Millar, a chemistry professor at the State University of New York, Stony Brook, passed away untimely at age 64 from an apparent heart attack in February 2011. Her chemistry friends, students, classmates, and colleagues, including her husband, SUNY Stony Brook chemistry professor Stephen A. Koch, gathered here in Philadelphia at the ACS meeting to pay homage to her during a symposium in the Division of Inorganic Chemistry on metalloenzymes and their functions.

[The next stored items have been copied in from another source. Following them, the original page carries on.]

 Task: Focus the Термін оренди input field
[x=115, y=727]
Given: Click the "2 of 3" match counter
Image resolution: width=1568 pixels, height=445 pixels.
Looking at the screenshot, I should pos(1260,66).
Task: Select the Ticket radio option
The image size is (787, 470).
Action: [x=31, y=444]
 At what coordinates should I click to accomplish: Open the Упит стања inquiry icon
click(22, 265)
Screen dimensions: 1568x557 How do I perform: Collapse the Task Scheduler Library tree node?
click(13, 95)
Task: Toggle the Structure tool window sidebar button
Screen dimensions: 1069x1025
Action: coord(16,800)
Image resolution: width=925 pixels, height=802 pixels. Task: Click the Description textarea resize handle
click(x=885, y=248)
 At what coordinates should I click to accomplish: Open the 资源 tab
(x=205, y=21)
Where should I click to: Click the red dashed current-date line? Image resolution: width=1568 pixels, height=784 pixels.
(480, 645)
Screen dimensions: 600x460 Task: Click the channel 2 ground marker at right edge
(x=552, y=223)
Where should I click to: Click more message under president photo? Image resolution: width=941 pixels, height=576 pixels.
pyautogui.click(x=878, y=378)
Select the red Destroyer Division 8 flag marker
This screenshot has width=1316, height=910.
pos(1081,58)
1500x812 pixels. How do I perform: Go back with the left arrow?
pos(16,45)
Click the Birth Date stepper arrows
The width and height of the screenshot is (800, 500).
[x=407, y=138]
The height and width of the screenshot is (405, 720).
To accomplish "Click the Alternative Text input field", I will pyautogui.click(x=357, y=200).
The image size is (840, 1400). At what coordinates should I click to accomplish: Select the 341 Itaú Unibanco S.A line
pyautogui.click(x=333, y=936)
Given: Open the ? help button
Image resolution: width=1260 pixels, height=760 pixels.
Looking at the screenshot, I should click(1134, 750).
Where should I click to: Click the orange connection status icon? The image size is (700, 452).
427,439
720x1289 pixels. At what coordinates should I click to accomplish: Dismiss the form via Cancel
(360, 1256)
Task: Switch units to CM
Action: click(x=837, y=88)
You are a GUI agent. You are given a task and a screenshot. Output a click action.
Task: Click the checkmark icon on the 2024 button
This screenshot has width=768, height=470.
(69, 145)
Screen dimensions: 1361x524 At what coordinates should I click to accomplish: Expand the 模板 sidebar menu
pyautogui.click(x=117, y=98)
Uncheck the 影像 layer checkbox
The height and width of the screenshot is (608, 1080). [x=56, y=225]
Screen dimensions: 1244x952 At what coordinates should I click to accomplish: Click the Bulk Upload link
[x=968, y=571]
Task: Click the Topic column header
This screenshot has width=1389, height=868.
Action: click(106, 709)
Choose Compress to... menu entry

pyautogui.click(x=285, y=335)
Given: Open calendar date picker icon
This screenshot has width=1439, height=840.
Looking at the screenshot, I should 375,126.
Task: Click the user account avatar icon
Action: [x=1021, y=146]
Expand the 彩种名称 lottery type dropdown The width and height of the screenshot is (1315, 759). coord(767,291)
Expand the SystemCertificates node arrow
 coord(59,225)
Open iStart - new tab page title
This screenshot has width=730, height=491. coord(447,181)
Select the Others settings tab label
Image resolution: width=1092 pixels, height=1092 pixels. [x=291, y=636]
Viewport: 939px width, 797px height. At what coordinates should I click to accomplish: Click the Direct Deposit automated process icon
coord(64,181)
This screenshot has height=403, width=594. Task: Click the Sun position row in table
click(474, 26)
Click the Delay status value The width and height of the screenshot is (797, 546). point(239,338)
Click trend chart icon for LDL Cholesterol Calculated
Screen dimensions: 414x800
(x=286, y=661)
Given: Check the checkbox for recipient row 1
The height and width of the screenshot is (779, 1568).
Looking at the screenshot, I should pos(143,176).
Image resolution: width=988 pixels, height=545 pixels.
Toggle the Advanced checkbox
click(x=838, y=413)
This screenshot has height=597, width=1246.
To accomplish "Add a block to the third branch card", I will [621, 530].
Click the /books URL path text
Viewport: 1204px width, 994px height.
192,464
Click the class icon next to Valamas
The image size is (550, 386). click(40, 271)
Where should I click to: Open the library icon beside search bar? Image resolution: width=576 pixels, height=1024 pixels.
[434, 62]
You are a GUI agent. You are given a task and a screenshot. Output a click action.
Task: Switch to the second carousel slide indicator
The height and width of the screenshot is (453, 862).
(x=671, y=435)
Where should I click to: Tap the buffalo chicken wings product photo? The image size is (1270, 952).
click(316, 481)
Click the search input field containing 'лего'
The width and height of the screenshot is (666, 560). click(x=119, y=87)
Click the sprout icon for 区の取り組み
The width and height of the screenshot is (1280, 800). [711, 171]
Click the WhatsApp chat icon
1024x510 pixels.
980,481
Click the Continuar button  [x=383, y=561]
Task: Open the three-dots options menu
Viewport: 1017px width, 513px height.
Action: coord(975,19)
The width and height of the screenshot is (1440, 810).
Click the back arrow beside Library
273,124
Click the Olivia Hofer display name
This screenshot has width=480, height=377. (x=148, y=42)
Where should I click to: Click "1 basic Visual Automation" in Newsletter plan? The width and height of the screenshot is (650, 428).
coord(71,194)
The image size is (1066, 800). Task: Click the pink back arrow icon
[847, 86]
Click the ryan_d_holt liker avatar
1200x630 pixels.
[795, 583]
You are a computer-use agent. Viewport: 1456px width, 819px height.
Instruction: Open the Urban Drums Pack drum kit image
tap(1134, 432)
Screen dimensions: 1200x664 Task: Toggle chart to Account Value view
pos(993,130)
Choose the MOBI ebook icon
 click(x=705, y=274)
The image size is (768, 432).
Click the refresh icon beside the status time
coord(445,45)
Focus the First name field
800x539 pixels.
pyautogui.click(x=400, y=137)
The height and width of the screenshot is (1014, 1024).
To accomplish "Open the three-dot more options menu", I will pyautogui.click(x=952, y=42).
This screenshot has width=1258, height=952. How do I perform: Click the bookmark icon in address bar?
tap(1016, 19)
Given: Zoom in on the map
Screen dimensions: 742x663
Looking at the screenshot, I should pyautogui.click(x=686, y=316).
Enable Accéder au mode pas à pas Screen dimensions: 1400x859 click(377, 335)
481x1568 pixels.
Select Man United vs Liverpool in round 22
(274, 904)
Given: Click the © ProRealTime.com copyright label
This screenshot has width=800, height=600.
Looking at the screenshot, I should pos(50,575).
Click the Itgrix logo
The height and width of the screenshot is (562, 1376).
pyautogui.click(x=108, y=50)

“Michelle had an eventful chemical career,” Koch recalled. She trained with some of the best inorganic chemists around. After obtaining her B.S. degree from UCLA in 1968 doing undergraduate research with Alan L. Balch (now at UC Davis), she earned a Ph.D. in 1975 at MIT, where she worked with iron-sulfur protein specialist Richard H. Holm (now at Harvard). She then carried out postdoctoral research with inorganic chemistry legends F. Albert Cotton at Texas A&M University and Earl L. Muetterties at Cornell University. As a postdoc, she characterized the first example of a compound containing a tungsten-tungsten quadruple bond, as well as the first example of a compound with a square-planar carbon atom.
At Stony Brook, Millar specialized in the design and synthesis of transition-metal complexes as models for metalloenzymes, Koch related. She recognized that much of the unusual metal chemistry that takes place inside proteins is possible because the organic limbs of proteins serve as sterically congested ligands to control access to the reactive metal centers. Among other achievements, Millar’s group prepared analogs to the oxidized [Fe4S4] cluster center in the electron-transfer protein rubredoxin, and her group synthesized molecules that mimic nickel-containing hydrogenase enzymes. Koch said he buried her with laminated pictures of some of her favorite molecules.